WHAT IS BEING ASKED.
Search the records for "computer" and copy each line that holds it.

-- EXTRACTED MATERIAL follows --

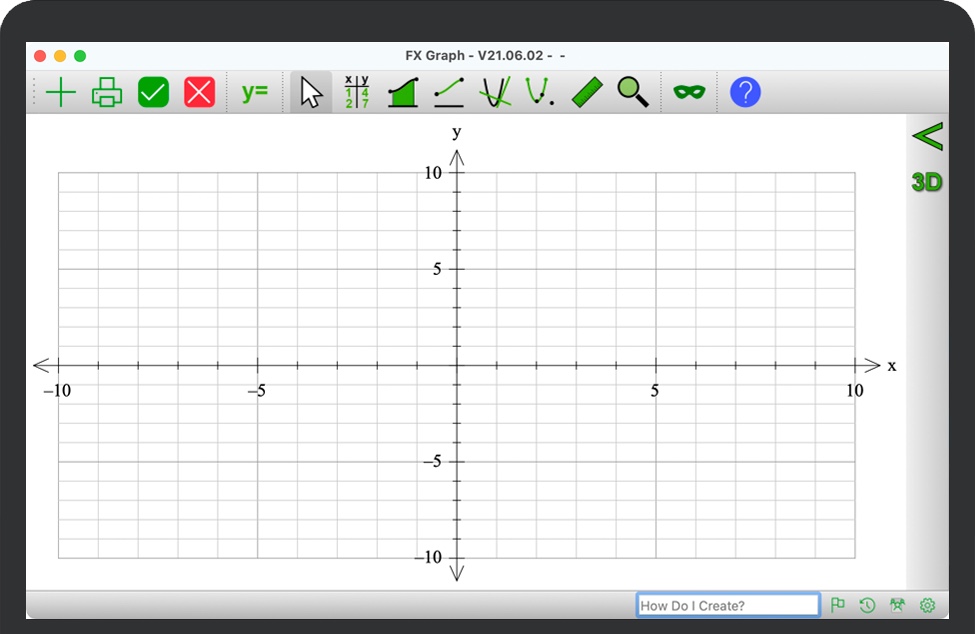Click the green plus add icon
The width and height of the screenshot is (975, 634).
(61, 93)
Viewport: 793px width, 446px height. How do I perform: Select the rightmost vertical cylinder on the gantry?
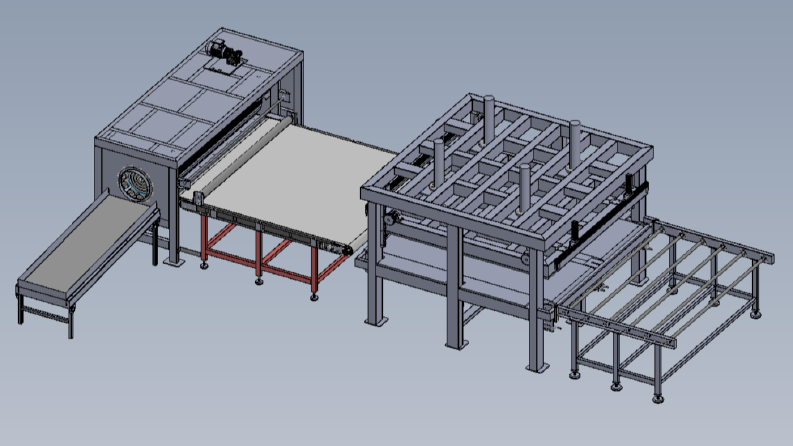(575, 145)
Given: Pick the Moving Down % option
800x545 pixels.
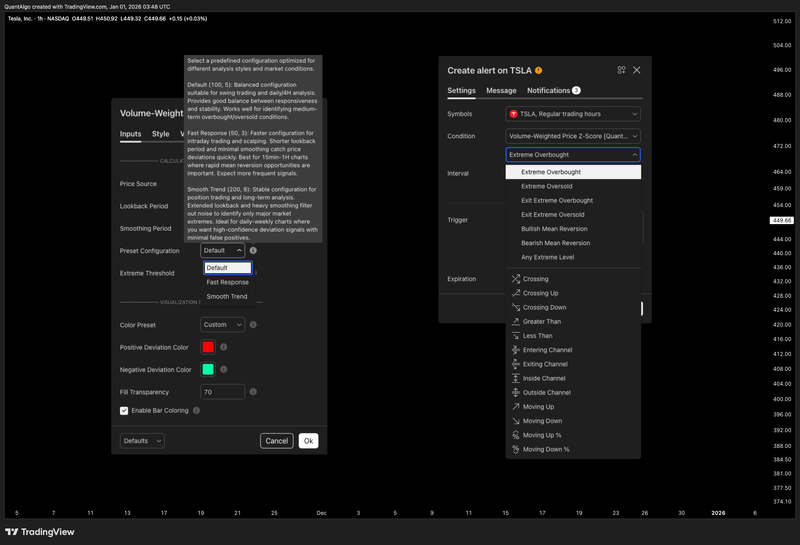Looking at the screenshot, I should [x=546, y=449].
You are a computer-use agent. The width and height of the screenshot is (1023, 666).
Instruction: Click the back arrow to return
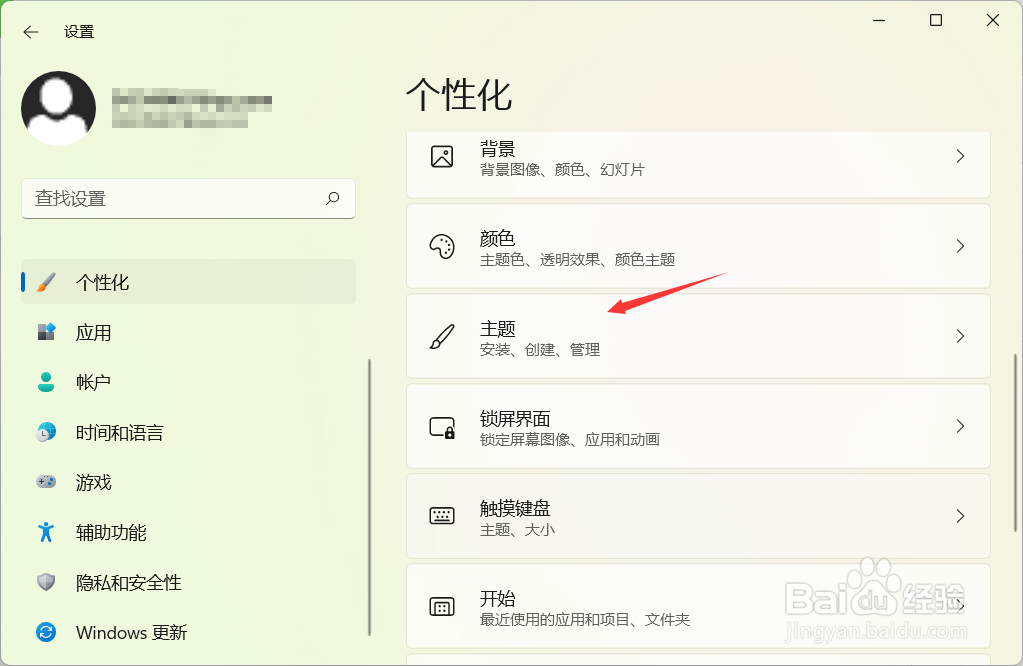tap(30, 31)
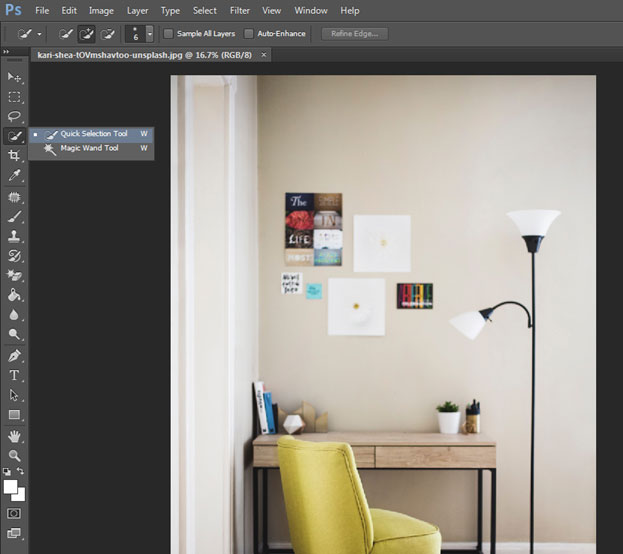Image resolution: width=623 pixels, height=554 pixels.
Task: Open the brush size picker dropdown
Action: pos(150,34)

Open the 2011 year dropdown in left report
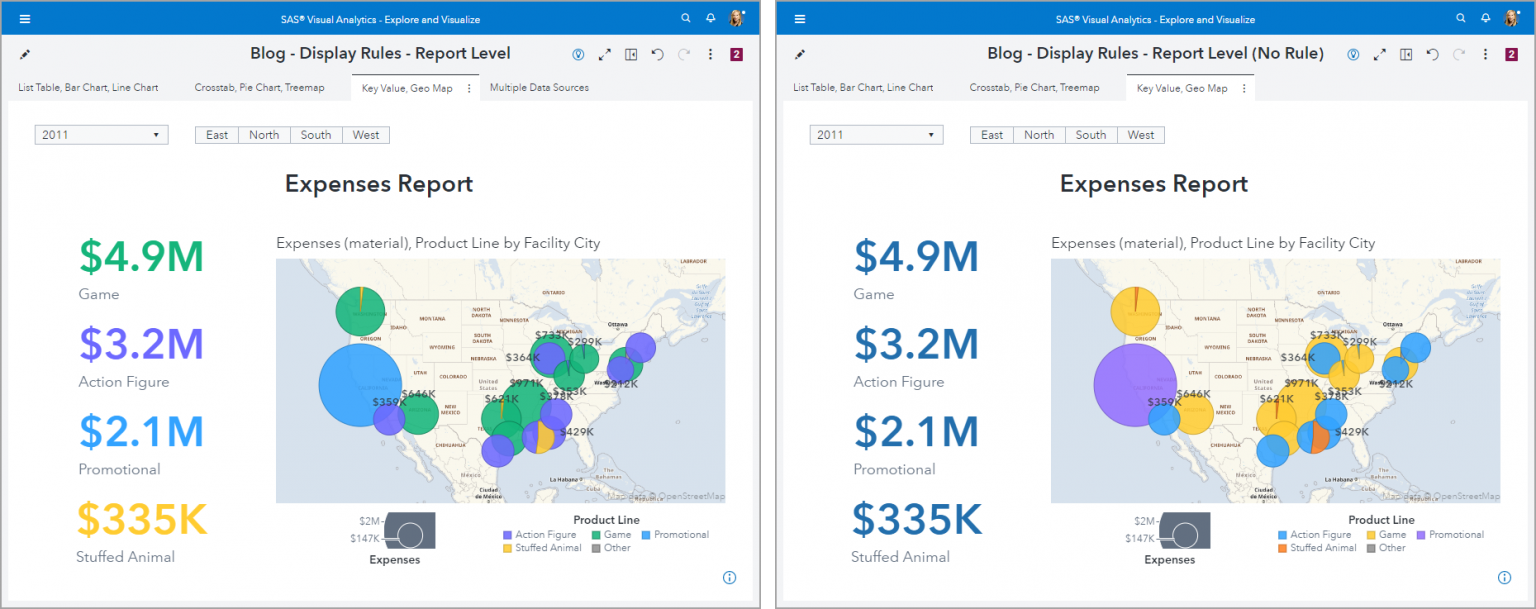point(101,135)
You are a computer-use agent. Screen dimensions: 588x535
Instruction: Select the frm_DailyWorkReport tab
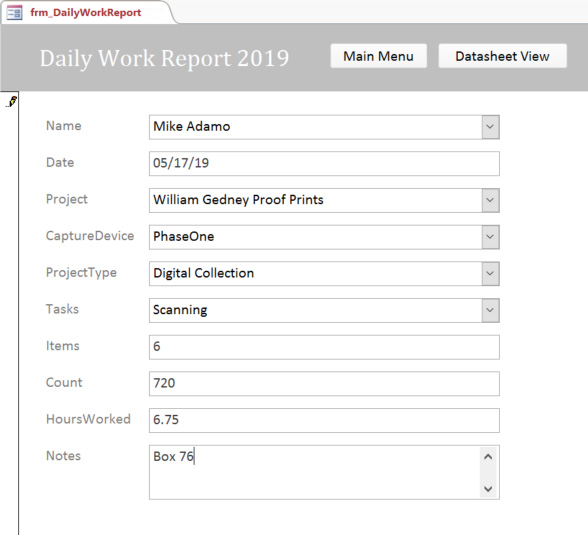(86, 13)
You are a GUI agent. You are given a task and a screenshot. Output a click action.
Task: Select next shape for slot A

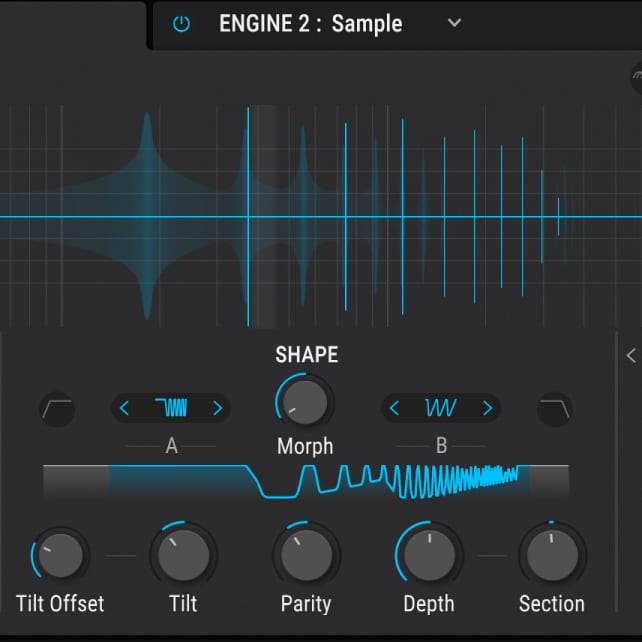click(217, 408)
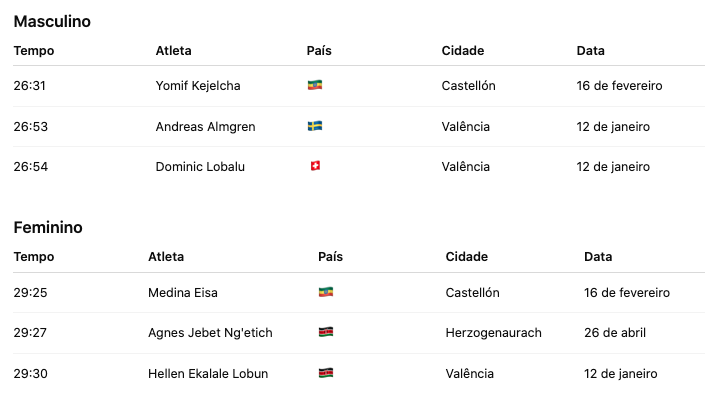
Task: Click the date 26 de abril
Action: point(615,333)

-- EXTRACTED MATERIAL concluded --

SOLUTION BELOW.
You are a computer-use agent. The width and height of the screenshot is (1023, 666).
You are a computer-use agent. Screen dimensions: 588x535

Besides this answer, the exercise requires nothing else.